Le gouvernement envisage de repousser l'âge minimal pour bénéficier de l'exonération de cotisations patronales dans le secteur de l'aide à domicile. Cette mesure prévoit de décaler de 70 à 80 ans l'âge requis pour bénéficier de cette exonération sans autre condition, selon les informations de France Inter.
Ce qu'il faut retenir
- Le projet de décret vise à recentrer l'exonération sur les plus âgés et les plus fragiles
- La Fédération des entreprises de services à la personne exprime son inquiétude face à cette mesure
- Le gouvernement justifie cette décision par la nécessité de cibler les bénéficiaires les plus nécessiteux
Une mesure controversée
Le gouvernement défend ce changement en soulignant la nécessité de concentrer l'exonération sur les personnes âgées les plus vulnérables. Selon le ministère du Travail, cette réforme vise à mettre fin à une "niche sociale non ciblée et anti-redistributive", en tenant compte de l'allongement de l'espérance de vie en bonne santé.
Réactions dans le secteur
La Fédération des entreprises de services à la personne critique cette mesure, soulignant que cela pourrait entraîner des conséquences financières importantes pour les employeurs et l'État.
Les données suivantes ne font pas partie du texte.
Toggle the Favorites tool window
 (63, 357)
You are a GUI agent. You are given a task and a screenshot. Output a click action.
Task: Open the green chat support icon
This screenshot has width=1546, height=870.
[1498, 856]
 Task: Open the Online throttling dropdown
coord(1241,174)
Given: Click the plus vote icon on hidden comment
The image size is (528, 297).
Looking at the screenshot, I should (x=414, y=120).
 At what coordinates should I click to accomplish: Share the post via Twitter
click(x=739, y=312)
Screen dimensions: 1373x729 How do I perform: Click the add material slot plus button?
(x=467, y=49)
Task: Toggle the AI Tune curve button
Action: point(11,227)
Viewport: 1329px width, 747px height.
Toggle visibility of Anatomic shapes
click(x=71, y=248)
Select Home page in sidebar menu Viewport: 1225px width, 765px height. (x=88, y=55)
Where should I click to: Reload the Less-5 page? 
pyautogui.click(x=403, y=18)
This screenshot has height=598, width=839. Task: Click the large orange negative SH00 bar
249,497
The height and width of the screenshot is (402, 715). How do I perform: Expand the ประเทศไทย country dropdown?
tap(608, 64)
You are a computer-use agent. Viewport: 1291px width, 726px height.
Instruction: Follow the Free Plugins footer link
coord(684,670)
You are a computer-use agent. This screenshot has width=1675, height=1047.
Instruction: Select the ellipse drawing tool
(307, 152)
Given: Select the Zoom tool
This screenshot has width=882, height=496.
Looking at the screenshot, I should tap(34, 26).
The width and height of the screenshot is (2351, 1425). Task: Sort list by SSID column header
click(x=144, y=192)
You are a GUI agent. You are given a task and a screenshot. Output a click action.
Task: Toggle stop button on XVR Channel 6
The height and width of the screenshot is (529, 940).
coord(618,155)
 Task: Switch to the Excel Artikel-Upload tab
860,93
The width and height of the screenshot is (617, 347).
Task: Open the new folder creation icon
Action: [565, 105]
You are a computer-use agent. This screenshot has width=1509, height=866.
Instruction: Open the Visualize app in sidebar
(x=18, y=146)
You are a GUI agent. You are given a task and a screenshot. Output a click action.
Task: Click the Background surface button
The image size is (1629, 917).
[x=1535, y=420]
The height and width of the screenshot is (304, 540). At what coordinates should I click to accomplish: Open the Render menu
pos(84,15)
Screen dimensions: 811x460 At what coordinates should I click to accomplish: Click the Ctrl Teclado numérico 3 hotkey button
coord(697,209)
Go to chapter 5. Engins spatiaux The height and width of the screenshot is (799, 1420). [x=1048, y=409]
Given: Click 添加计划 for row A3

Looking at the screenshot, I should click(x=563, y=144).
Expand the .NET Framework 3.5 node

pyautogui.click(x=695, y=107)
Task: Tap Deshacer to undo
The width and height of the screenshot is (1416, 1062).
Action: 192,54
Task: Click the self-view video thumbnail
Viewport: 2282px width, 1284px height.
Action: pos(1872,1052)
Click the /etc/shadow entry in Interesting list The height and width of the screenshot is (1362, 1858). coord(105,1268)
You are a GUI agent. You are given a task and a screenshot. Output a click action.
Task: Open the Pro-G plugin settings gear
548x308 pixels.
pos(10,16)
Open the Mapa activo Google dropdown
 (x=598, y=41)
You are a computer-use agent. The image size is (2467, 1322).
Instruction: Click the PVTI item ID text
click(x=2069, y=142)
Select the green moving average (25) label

Selon Loïc Gobé, président de la Fédération, le report de l'âge d'éligibilité à l'exonération pourrait conduire à un coût plus élevé pour les seniors, ces derniers devant attendre d'être plus dépendants pour recevoir une aide.
La publication imminente de ce décret suscite des débats et des interrogations quant à son impact sur les bénéficiaires et les services à la personne.